▶ [Directions]
Quote the following data line for line, without changing anything.

═════ Entries shown

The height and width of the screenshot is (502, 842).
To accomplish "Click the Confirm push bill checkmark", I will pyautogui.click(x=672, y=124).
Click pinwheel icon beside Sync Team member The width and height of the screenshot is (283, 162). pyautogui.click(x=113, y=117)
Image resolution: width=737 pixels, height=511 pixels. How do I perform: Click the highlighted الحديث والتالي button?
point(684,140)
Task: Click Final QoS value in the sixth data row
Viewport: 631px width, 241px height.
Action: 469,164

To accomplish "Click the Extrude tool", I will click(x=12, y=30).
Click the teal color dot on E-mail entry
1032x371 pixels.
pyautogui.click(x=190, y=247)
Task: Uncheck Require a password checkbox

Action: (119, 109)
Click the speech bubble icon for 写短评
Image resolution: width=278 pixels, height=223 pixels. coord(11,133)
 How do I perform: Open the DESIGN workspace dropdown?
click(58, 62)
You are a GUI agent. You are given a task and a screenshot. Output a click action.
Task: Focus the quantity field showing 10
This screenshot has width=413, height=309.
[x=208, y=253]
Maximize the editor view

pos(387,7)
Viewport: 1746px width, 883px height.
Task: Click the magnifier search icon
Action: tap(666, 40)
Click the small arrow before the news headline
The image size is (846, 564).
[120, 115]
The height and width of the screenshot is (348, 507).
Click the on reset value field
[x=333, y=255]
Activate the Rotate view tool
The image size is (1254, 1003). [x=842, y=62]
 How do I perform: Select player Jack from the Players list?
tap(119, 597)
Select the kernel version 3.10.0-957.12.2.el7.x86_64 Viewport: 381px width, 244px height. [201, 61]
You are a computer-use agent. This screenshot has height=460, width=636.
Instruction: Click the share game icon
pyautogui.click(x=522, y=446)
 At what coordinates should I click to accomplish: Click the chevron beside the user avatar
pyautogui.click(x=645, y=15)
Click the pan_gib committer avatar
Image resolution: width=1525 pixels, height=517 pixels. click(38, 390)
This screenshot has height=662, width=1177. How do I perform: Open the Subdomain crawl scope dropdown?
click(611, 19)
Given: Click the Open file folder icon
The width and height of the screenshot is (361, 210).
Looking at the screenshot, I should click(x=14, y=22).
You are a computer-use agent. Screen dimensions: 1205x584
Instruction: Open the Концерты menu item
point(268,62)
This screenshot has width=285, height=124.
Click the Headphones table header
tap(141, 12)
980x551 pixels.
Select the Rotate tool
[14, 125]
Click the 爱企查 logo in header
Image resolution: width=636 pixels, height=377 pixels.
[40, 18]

══════════

▶ [Response]
The height and width of the screenshot is (502, 842).
To accomplish "Click the Confirm push bill checkmark", I will pyautogui.click(x=672, y=124).
Click pinwheel icon beside Sync Team member The width and height of the screenshot is (283, 162). pyautogui.click(x=113, y=117)
Image resolution: width=737 pixels, height=511 pixels. How do I perform: Click the highlighted الحديث والتالي button?
point(684,140)
Task: Click Final QoS value in the sixth data row
Viewport: 631px width, 241px height.
Action: 469,164

To accomplish "Click the Extrude tool", I will click(x=12, y=30).
Click the teal color dot on E-mail entry
1032x371 pixels.
pyautogui.click(x=190, y=247)
Task: Uncheck Require a password checkbox

Action: (119, 109)
Click the speech bubble icon for 写短评
Image resolution: width=278 pixels, height=223 pixels. coord(11,133)
 How do I perform: Open the DESIGN workspace dropdown?
click(58, 62)
You are a GUI agent. You are given a task and a screenshot. Output a click action.
Task: Focus the quantity field showing 10
This screenshot has width=413, height=309.
[x=208, y=253]
Maximize the editor view

pos(387,7)
Viewport: 1746px width, 883px height.
Task: Click the magnifier search icon
Action: tap(666, 40)
Click the small arrow before the news headline
The image size is (846, 564).
[120, 115]
The height and width of the screenshot is (348, 507).
Click the on reset value field
[x=333, y=255]
Activate the Rotate view tool
The image size is (1254, 1003). [x=842, y=62]
 How do I perform: Select player Jack from the Players list?
tap(119, 597)
Select the kernel version 3.10.0-957.12.2.el7.x86_64 Viewport: 381px width, 244px height. [201, 61]
You are a computer-use agent. This screenshot has height=460, width=636.
Instruction: Click the share game icon
pyautogui.click(x=522, y=446)
 At what coordinates should I click to accomplish: Click the chevron beside the user avatar
pyautogui.click(x=645, y=15)
Click the pan_gib committer avatar
Image resolution: width=1525 pixels, height=517 pixels. click(38, 390)
This screenshot has height=662, width=1177. How do I perform: Open the Subdomain crawl scope dropdown?
click(611, 19)
Given: Click the Open file folder icon
The width and height of the screenshot is (361, 210).
Looking at the screenshot, I should click(x=14, y=22).
You are a computer-use agent. Screen dimensions: 1205x584
Instruction: Open the Концерты menu item
point(268,62)
This screenshot has width=285, height=124.
Click the Headphones table header
tap(141, 12)
980x551 pixels.
Select the Rotate tool
[14, 125]
Click the 爱企查 logo in header
Image resolution: width=636 pixels, height=377 pixels.
[40, 18]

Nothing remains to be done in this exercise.